#### Data for this exercise
— begin —
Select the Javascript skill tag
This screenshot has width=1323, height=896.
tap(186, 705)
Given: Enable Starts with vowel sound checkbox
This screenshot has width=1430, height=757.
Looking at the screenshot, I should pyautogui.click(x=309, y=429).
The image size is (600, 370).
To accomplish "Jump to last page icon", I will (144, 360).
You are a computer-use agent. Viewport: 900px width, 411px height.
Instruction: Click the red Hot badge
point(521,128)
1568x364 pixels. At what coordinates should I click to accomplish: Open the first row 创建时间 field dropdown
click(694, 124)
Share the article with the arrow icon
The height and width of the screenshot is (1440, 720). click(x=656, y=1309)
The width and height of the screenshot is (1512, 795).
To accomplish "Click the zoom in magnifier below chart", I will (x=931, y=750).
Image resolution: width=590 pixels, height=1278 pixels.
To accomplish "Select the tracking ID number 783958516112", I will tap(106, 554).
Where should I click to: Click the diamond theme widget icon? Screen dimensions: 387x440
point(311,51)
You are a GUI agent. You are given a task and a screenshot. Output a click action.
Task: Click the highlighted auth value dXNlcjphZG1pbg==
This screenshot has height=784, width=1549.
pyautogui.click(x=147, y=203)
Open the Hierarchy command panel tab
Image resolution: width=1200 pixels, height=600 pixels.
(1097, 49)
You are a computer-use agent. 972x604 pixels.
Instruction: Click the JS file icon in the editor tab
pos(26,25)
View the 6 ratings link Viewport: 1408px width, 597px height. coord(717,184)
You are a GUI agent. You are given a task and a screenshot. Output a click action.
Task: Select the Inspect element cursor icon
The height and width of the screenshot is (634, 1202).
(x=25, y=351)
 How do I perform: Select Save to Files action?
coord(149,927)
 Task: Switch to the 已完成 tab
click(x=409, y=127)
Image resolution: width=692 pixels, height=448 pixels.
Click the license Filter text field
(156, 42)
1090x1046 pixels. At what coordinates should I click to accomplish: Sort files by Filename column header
— end —
#### Task
Rewrite every row above, substituting "px" for each occurrence of "pixels" and leaving everything else unchanged.

#### Solution to this problem
Select the Javascript skill tag
This screenshot has width=1323, height=896.
tap(186, 705)
Given: Enable Starts with vowel sound checkbox
This screenshot has width=1430, height=757.
Looking at the screenshot, I should pyautogui.click(x=309, y=429).
The image size is (600, 370).
To accomplish "Jump to last page icon", I will (144, 360).
You are a computer-use agent. Viewport: 900px width, 411px height.
Instruction: Click the red Hot badge
point(521,128)
1568x364 px. At what coordinates should I click to accomplish: Open the first row 创建时间 field dropdown
click(694, 124)
Share the article with the arrow icon
The height and width of the screenshot is (1440, 720). click(x=656, y=1309)
The width and height of the screenshot is (1512, 795).
To accomplish "Click the zoom in magnifier below chart", I will (x=931, y=750).
Image resolution: width=590 px, height=1278 px.
To accomplish "Select the tracking ID number 783958516112", I will tap(106, 554).
Where should I click to: Click the diamond theme widget icon? Screen dimensions: 387x440
point(311,51)
You are a GUI agent. You are given a task and a screenshot. Output a click action.
Task: Click the highlighted auth value dXNlcjphZG1pbg==
This screenshot has height=784, width=1549.
pyautogui.click(x=147, y=203)
Open the Hierarchy command panel tab
Image resolution: width=1200 px, height=600 px.
(1097, 49)
You are a computer-use agent. 972x604 px.
Instruction: Click the JS file icon in the editor tab
pos(26,25)
View the 6 ratings link Viewport: 1408px width, 597px height. coord(717,184)
You are a GUI agent. You are given a task and a screenshot. Output a click action.
Task: Select the Inspect element cursor icon
The height and width of the screenshot is (634, 1202).
(x=25, y=351)
 How do I perform: Select Save to Files action?
coord(149,927)
 Task: Switch to the 已完成 tab
click(x=409, y=127)
Image resolution: width=692 px, height=448 px.
Click the license Filter text field
(156, 42)
1090x1046 px. At what coordinates should I click to accomplish: Sort files by Filename column header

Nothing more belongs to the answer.